The same day Grande scored her second No. 1 single with “7 Rings,” Davidson made his splashy Sundance debut in coming-of-age comedy “Big Time Adolescence,” which premiered at the film festival Monday afternoon.
It’s been a rocky past few months for the famous exes, who called off their whirlwind engagement in October. Davidson worried fans in December when he posted a seemingly suicidal note to Instagram, prompting New York police to perform a “wellness check” on the “Saturday Night Live” cast member. He has since been a frequent player on “SNL” and performed a slew of sold-out stand-up shows around the country, in which he’s made light about his high-profile breakup.
An audience member mentioned Davidson’s recent troubles during a post-screening Q&A Monday, thanking the comedian for showing up and expressing well wishes.
“Oh, thank you.

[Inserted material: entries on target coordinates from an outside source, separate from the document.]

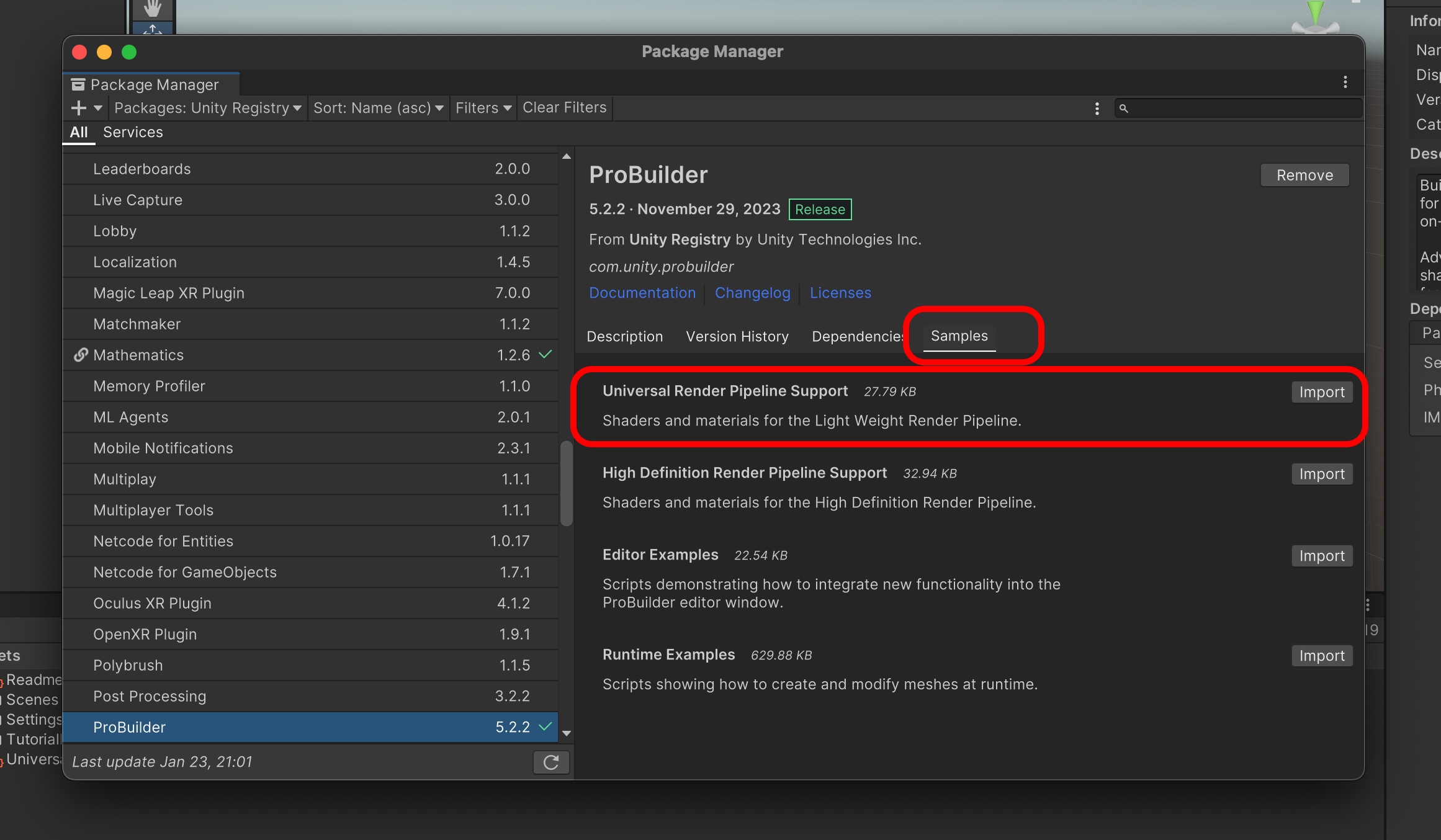
Task: Click the scroll down arrow in package list
Action: (566, 733)
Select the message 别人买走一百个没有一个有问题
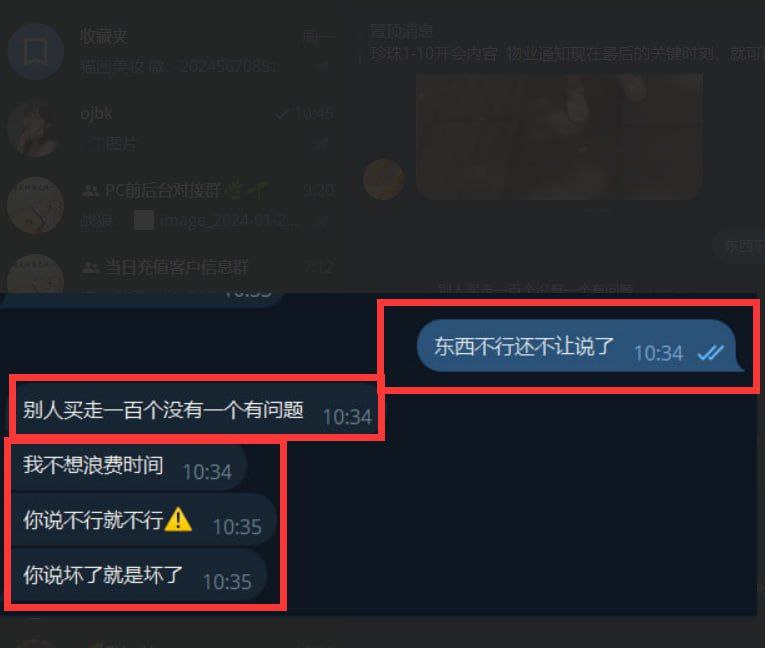Image resolution: width=765 pixels, height=648 pixels. click(194, 409)
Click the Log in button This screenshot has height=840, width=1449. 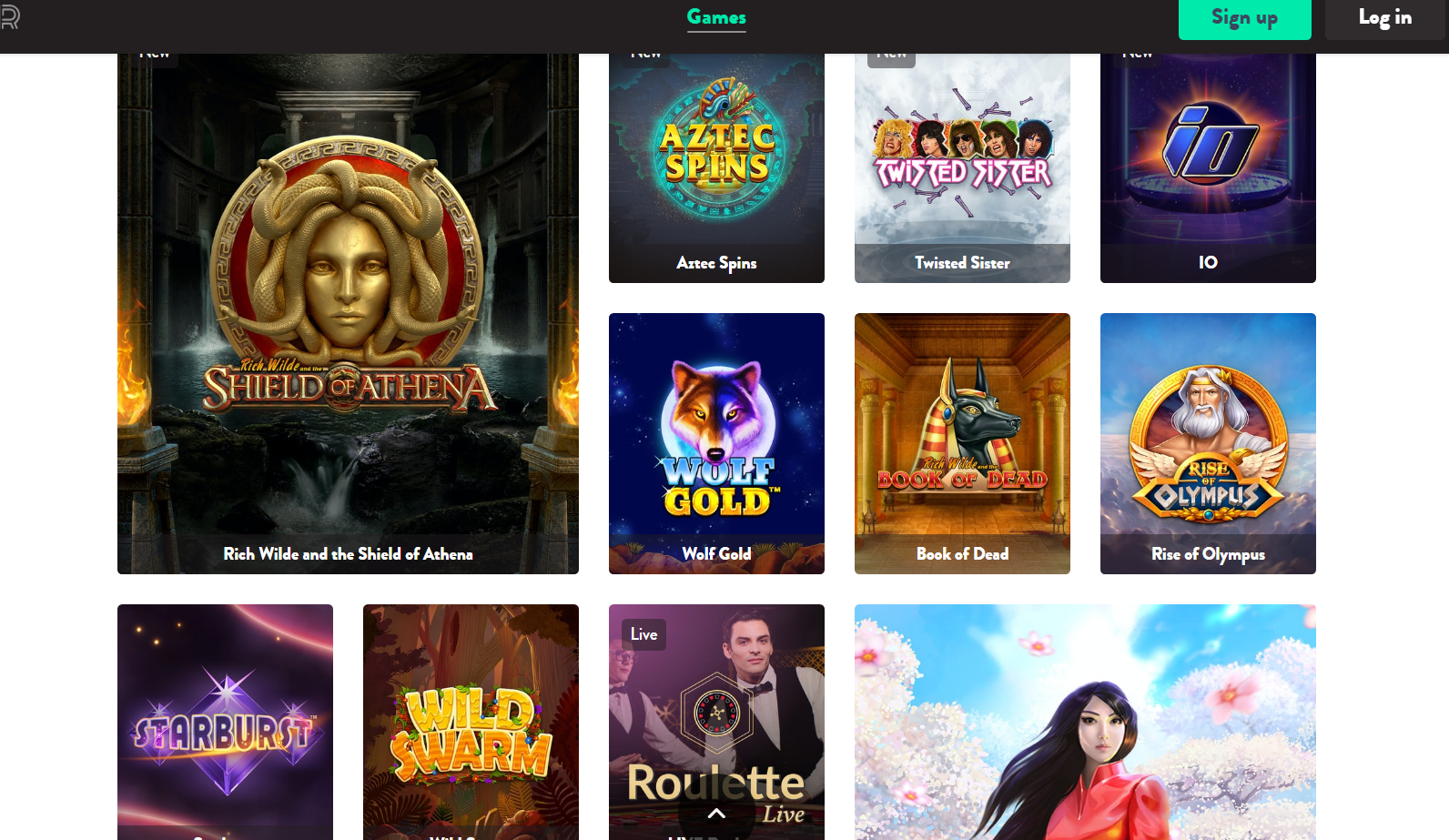point(1384,18)
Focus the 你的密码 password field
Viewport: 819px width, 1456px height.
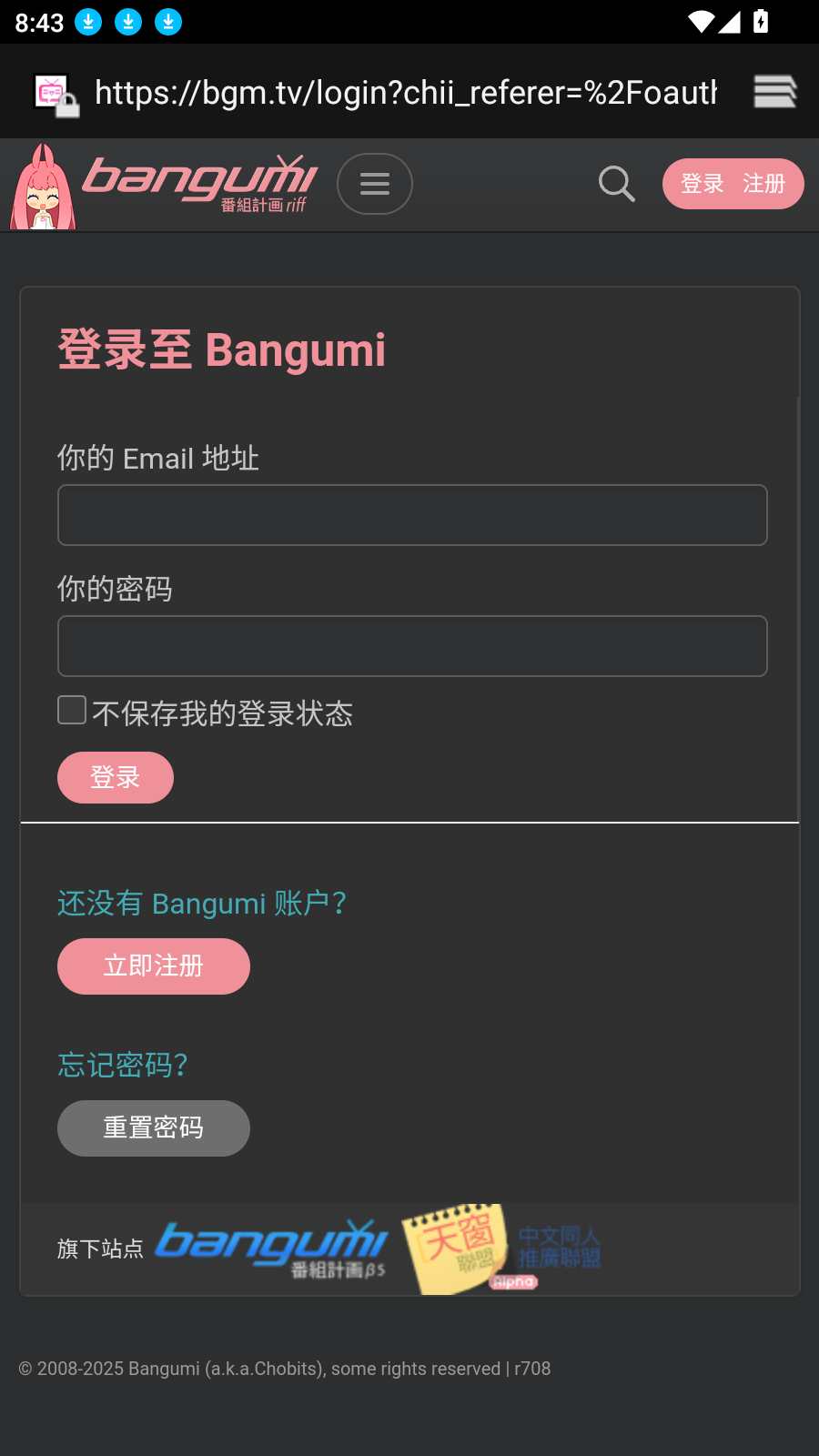[412, 646]
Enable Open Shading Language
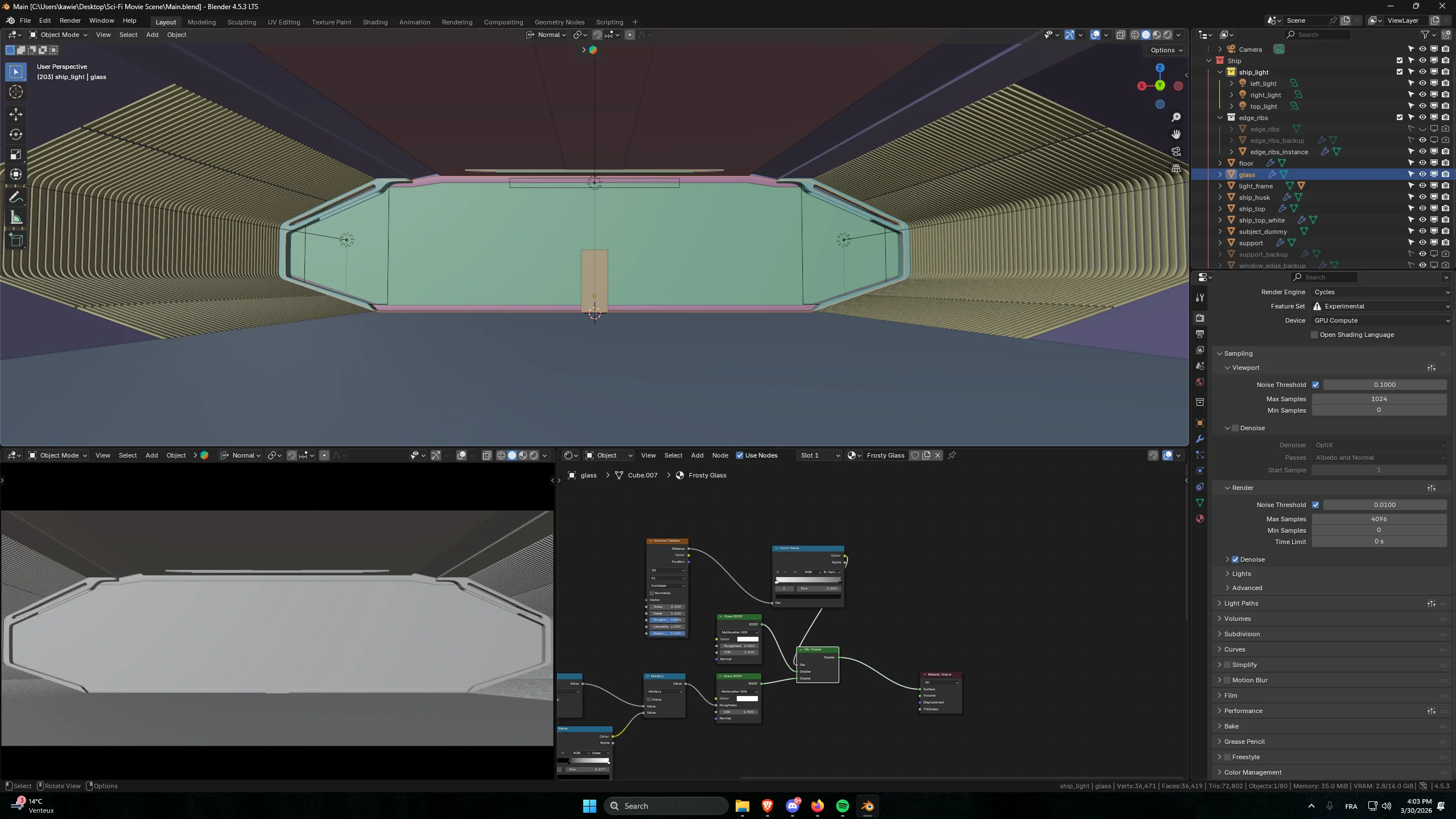The width and height of the screenshot is (1456, 819). pyautogui.click(x=1314, y=335)
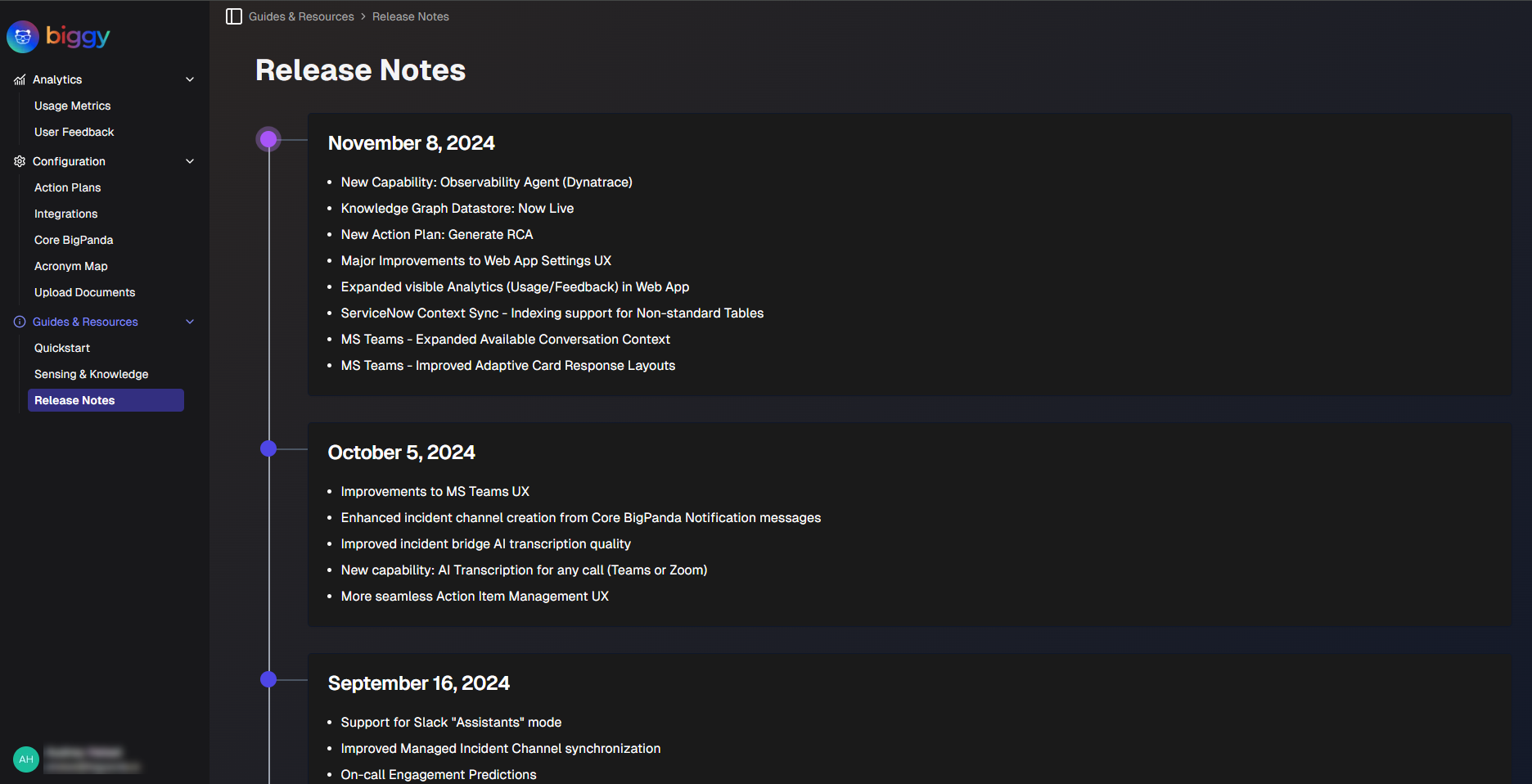Screen dimensions: 1532x784
Task: Collapse the Configuration section chevron
Action: coord(190,161)
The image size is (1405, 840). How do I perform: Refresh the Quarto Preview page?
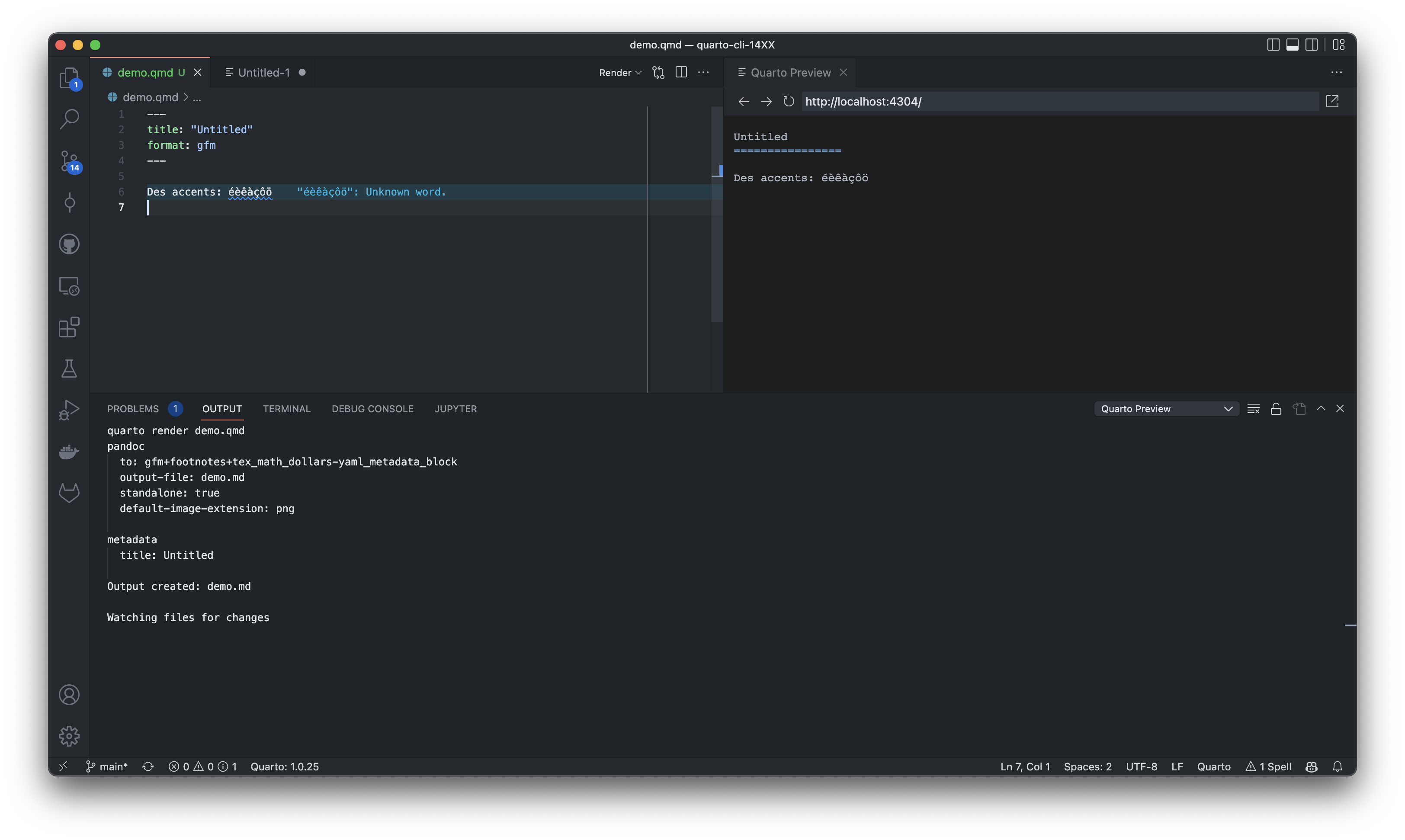[789, 101]
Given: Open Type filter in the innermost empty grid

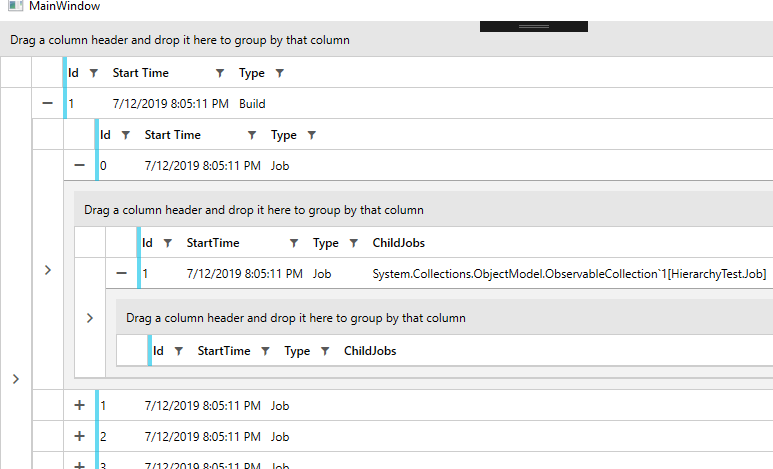Looking at the screenshot, I should click(325, 351).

That means a lot,” said Davidson, who was visibly nervous but cracking jokes throughout the panel. “And now I’ll go back to just staring at the floor.”
If his “Adolescence” performance is indicative of work to come, this won’t be Davidson’s last trip to the Park City fest. In the surprisingly nuanced comedy, he plays affable college dropout Zeke, whose best friend is an impressionable 16-year-old named Mo (Griffin Gluck) who’s seven years his junior. Mo’s parents (Jon Cryer and Julia Murney) aren’t crazy about Zeke — he’s an unemployed pothead who once dated their daughter — but they also trust their son to be responsible, even if he does show up stoned to the occasional family dinner.
First-time writer/director Jason Orley describes “Adolescence” as “John Hughes behind a cloud of weed smoke,” but it’s also a deeply relatable movie about what it’s like to grow up and grow apart from the people you love most. As they spend night after night pounding beers and playing video games, Mo and Zeke start to realize they’re moving in opposite directions: While Mo is trying to get a girlfriend and graduate high school, Zeke is content just to sit on his couch and reminisce about the glory days when he “invented” themed house parties.